> **Problem**:
Transcribe the passage of the Apostol Trpeski biography below from "Career background" up to and including "for ten years.".

> **Selection**:

———

Apostol Trpeski (, 6 September 1948) is a Macedonian cinematographer.

Biography
Trpeski was born on September 6, 1948, in Tetovo, SFR Yugoslavia (today North Macedonia). He graduated from the Academy for theater, film and television art – Cinematography Department at the University of Zagreb, Croatia.

Career background
From 1971 until 1992, he worked at the Macedonian National Television as a cinematographer and director of photography. He shot many series and TV shows of different genres, made about a hundred reportages, many documentary films and TV movies and about a hundred more music shows, series and music and commercial videos, using all kinds of technologies.

Since 1992, he has been working as a professor and Head of the Film and TV Camera Department at Ss. Cyril and Methodius University Faculty of Dramatic Arts in Skopje. He was vice-dean of the Faculty of Dramatic Arts for ten years.

———

> **Data block**:
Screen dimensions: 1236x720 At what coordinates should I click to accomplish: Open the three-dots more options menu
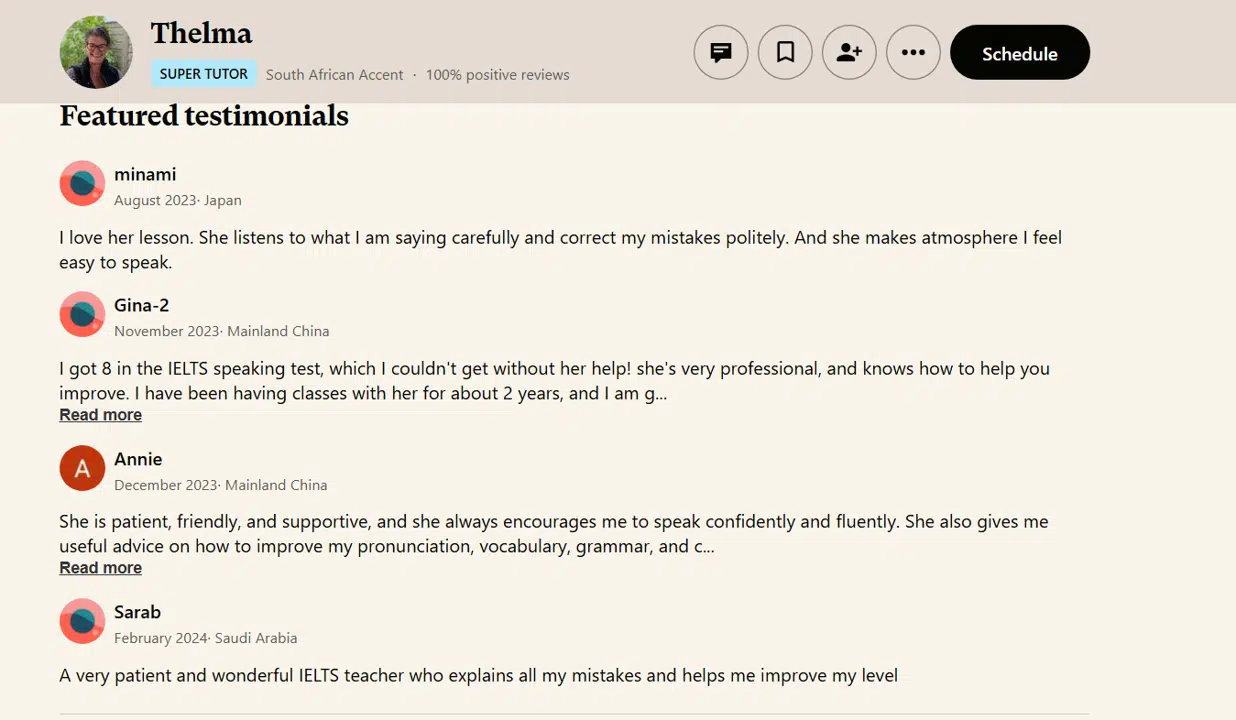pos(913,52)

———

> **Response**:
Career background
From 1971 until 1992, he worked at the Macedonian National Television as a cinematographer and director of photography. He shot many series and TV shows of different genres, made about a hundred reportages, many documentary films and TV movies and about a hundred more music shows, series and music and commercial videos, using all kinds of technologies.

Since 1992, he has been working as a professor and Head of the Film and TV Camera Department at Ss. Cyril and Methodius University Faculty of Dramatic Arts in Skopje. He was vice-dean of the Faculty of Dramatic Arts for ten years.